Ageing | Third Space


How to embrace your inner ageist
Thu 11 Jul 2024



Lately I’ve been toying with the idea of blepharoplasty. It’s surgery where they remove excess skin from around the eyelids. I recently learnt that our eyelids stretch with age. Mine have stretched enough that when I was in a cosmetics store, I was told not to bother with eye shadow because my eyelids were so hooded. That comment obviously bothered me, because here I am, contemplating blepharoplasty.

I grieve the loss of my smooth eyelids from my early 30’s. Every so often it hits me that my body is not what it used to be.

I found this comment from a LA Times article illuminating:

If you’ve ever yanked a gray hair, made a joke about our aging [American] political leadership [e.g. President Biden] or shaved a few years off your age in conversation, then you probably have an inner ageist too. Most of us do. This is the deep part of ourselves that has us convinced that becoming old makes us useless, worthless, ugly and irrelevant. It’s also the part that leads some of us to spend thousands of dollars each year to fight any sign of getting older with personal trainers, fillers, botox and a staunch refusal to slow down.

But the battle against age is ultimately unwinnable. No matter how old you are, aging is coming for you too.

My inner ageist now surfaces on every work zoom call. When my camera is on, I am confronted with my sagging eyelids. There is a part of me that’s convinced that becoming old is making me ugly and by implication useless, worthless and irrelevant.

I don’t believe my inner ageist was born in that cosmetics store conversation. I suspect it’s always been there. It’s just that now it’s getting an opportunity to surface and enjoy the attention.

How can we become less afraid of something that is inevitable?

Firstly, it's about noticing when the inner ageist is speaking. What goes through our heads when we see an older person shuffling across a road? What do we say when we notice our parents are more sedentary than they used to be? What do we feel when we suddenly realise we are the oldest person in the room?

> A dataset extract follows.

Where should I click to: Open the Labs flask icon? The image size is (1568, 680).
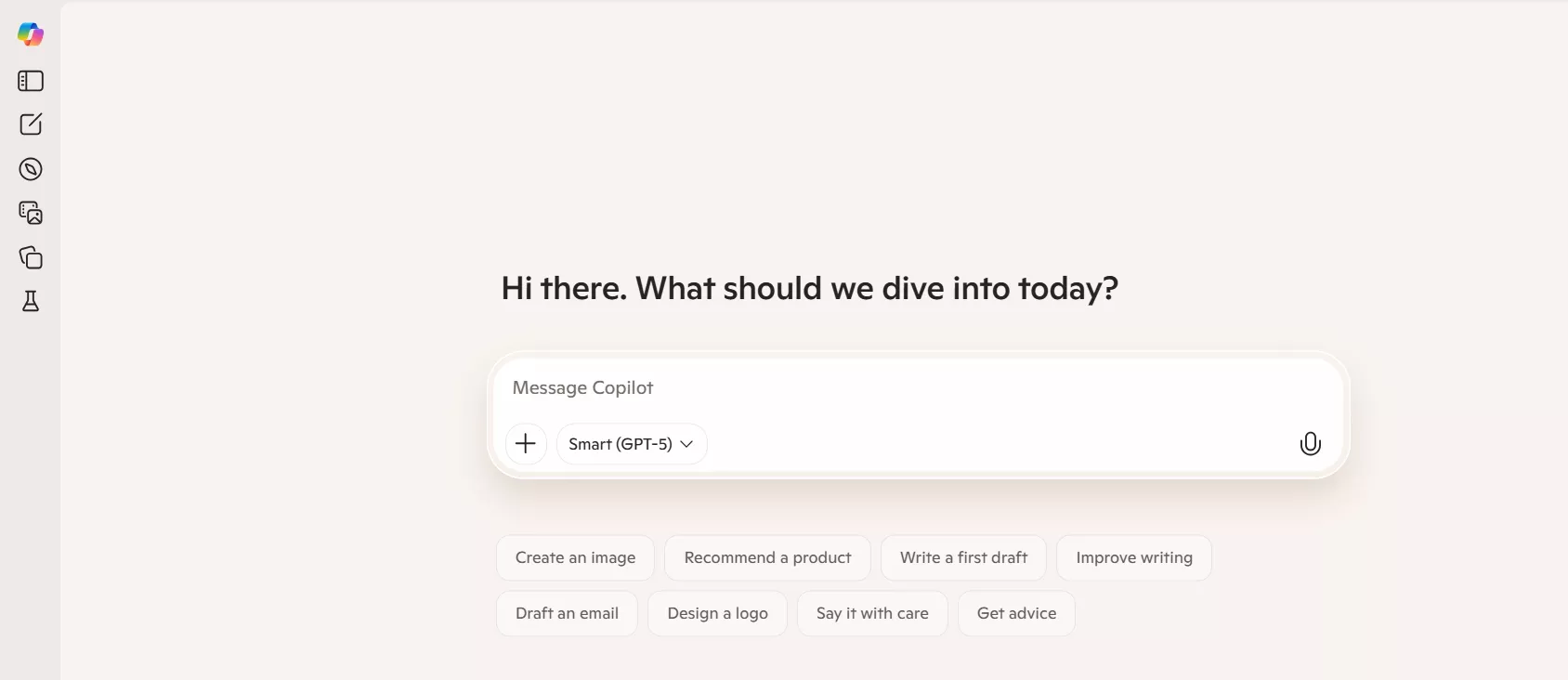pyautogui.click(x=31, y=301)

Or from another perspective: do we find ourselves having milestones for experiences in life which, when we think about it, reflect a cultural norm?

Secondly, it’s a question of the source of our identity. The LA Times article was deeply insightful:

If our identity is rooted in how we look and that’s all we know, then we are going to do everything we can to prop up our self-image for as long as we can. It’s our only value. If our identity is rooted in what I call “the doer” — what we do, what we produce, how we succeed — then we are going to keep “doing” for as long as we can. So if we can begin to learn how to cultivate an inner life, then we’re going to focus more on that and less on how we look and what we do.

So it’s about cultivating an inner life - something that is independent of how we look and what we can do.

I know for me, as a follower of Jesus, cultivating my inner life is all about finding more and more of my ultimate identity in Jesus.

When I turned 30 (and still had good eyelids!) I bought myself a pendant, as a birthday present. I had “Live for Him” engraved on the back. It was based on these words:

“And he [Jesus] died for all, that those who live should no longer live for themselves but for him who died for them and was raised again”. [2 Corinthians 5:15]

I did this to remind myself that my life’s purpose is to live for the one who died for me and was raised to life again.

So will I get the blepharoplasty, you ask? Whether or not I do, the real question is whether I can make peace with my inner ageist.

And I can. When I am mindful that my life is about living for Jesus, my sagging eyelids are no longer the frontline make or break issue. When I have Jesus at the front of my mind, I know that while I might be ageing, I will never become useless, worthless, ugly or irrelevant to him. And that ultimately is very freeing as I negotiate the challenges of getting older.

Q. Have you noticed your inner ageist?

Q. “…personal trainers, fillers, botox and a staunch refusal to slow down”. How do you attempt to resist ageing?

Q. What cultural norms associated with age have you internalised and now come to see as untrue or unhelpful?

Q. How are you cultivating your inner life?